- **TASK GOAL**
Copy out all the records below, swapping "coordinate" for "location" and changing nothing else. Leave out the pictures.

- **DATA SECTION**
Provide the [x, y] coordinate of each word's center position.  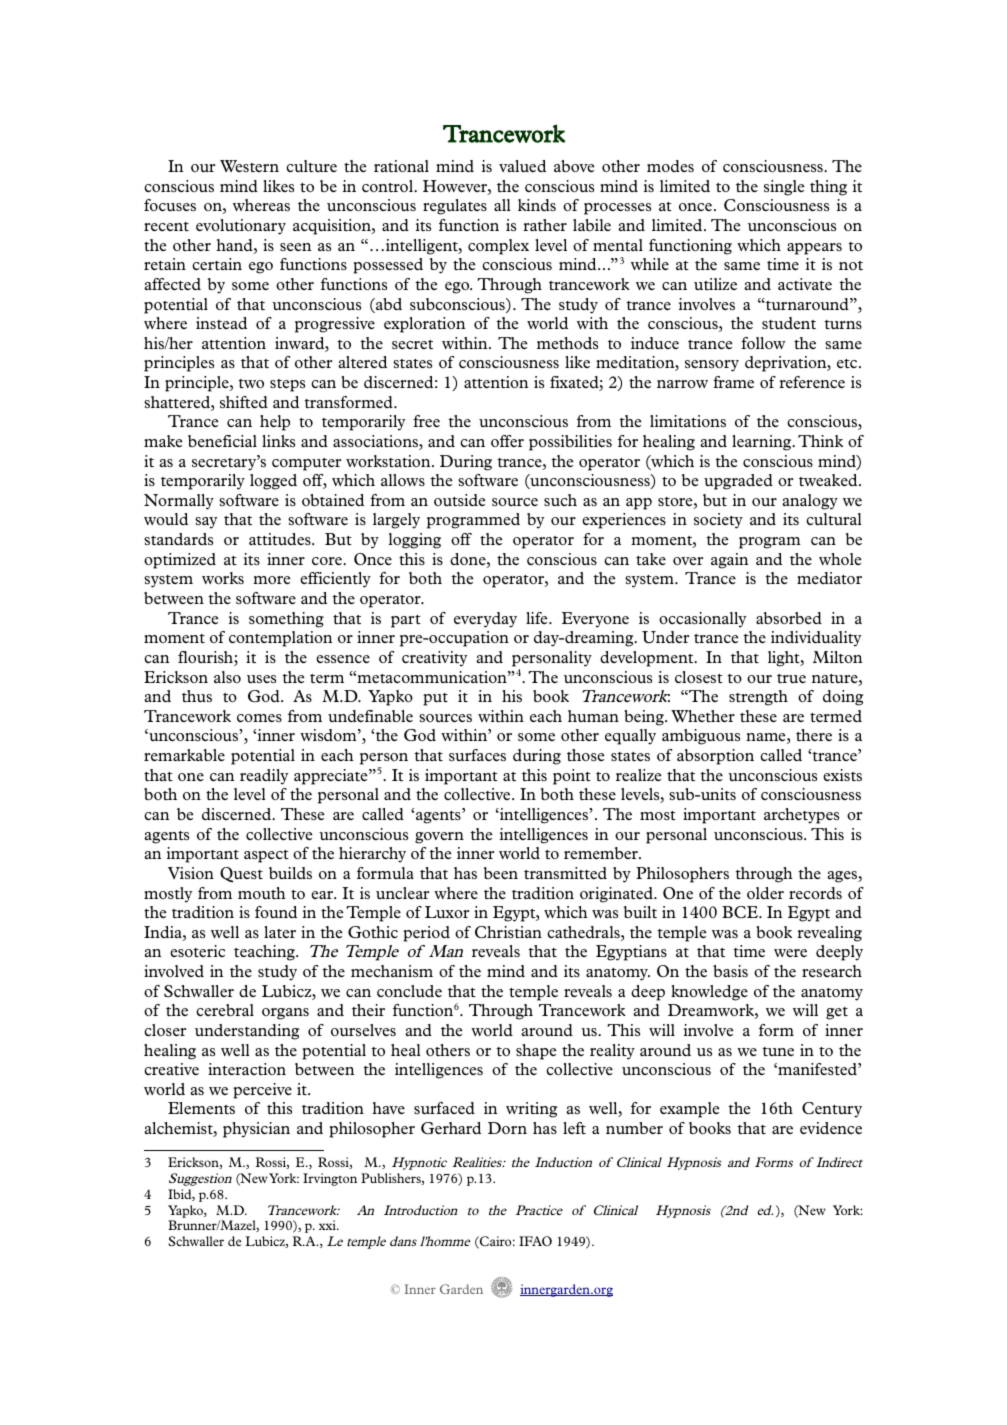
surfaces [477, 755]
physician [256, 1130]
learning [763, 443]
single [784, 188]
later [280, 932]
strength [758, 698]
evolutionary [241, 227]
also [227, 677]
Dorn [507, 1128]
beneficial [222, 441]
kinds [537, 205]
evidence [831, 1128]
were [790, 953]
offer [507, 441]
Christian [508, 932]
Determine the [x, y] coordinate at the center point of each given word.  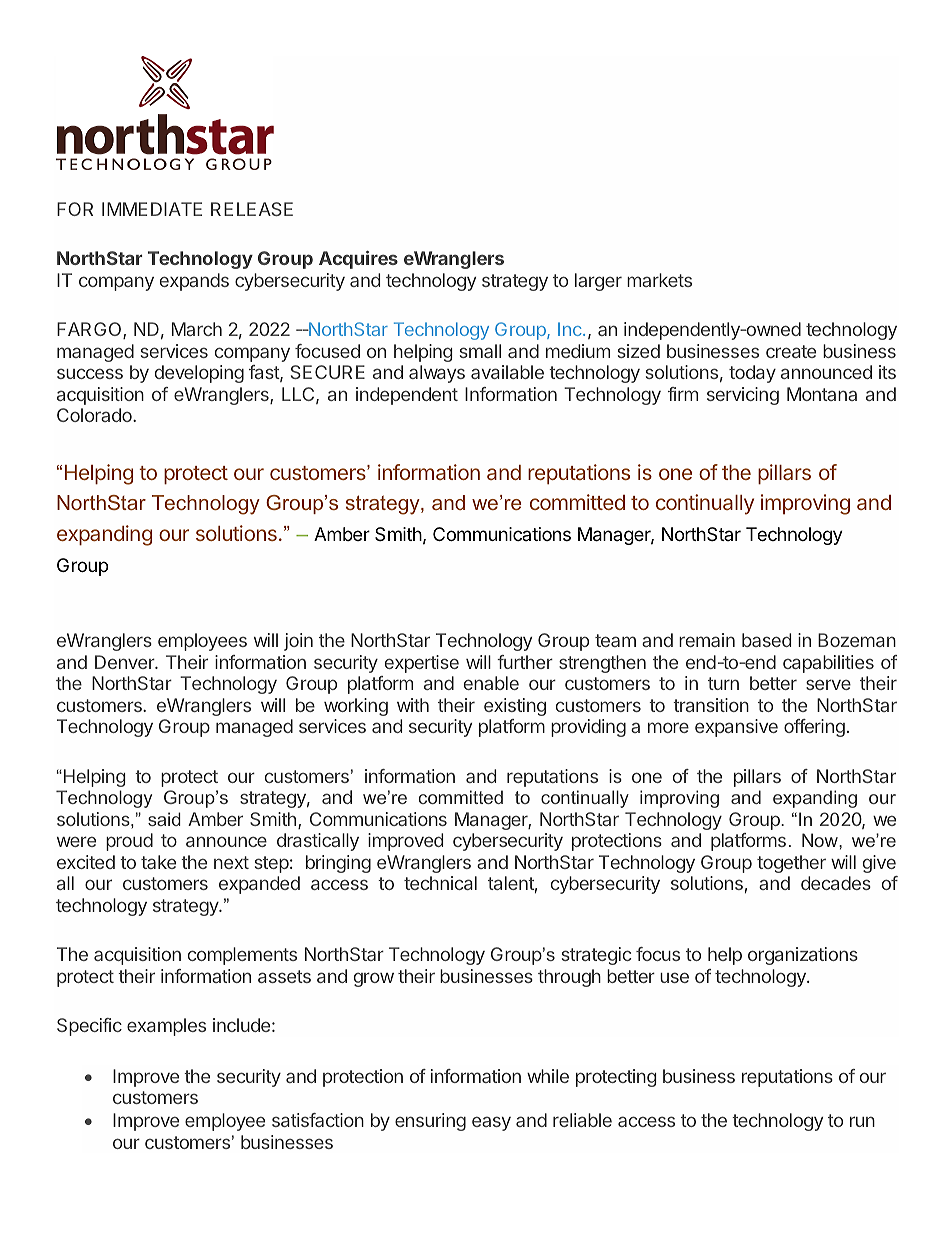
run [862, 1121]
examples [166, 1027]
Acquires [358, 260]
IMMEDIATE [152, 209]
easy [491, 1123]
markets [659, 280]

- **TASK RESULT**
Provide the [x, y] location of each word's center position.  
surfaces [477, 755]
physician [256, 1130]
learning [763, 443]
single [784, 188]
later [280, 932]
strength [758, 698]
evolutionary [241, 227]
also [227, 677]
Dorn [507, 1128]
beneficial [222, 441]
kinds [537, 205]
evidence [831, 1128]
were [790, 953]
offer [507, 441]
Christian [508, 932]
Determine the [x, y] location at the center point of each given word.  
run [862, 1121]
examples [166, 1027]
Acquires [358, 260]
IMMEDIATE [152, 209]
easy [491, 1123]
markets [659, 280]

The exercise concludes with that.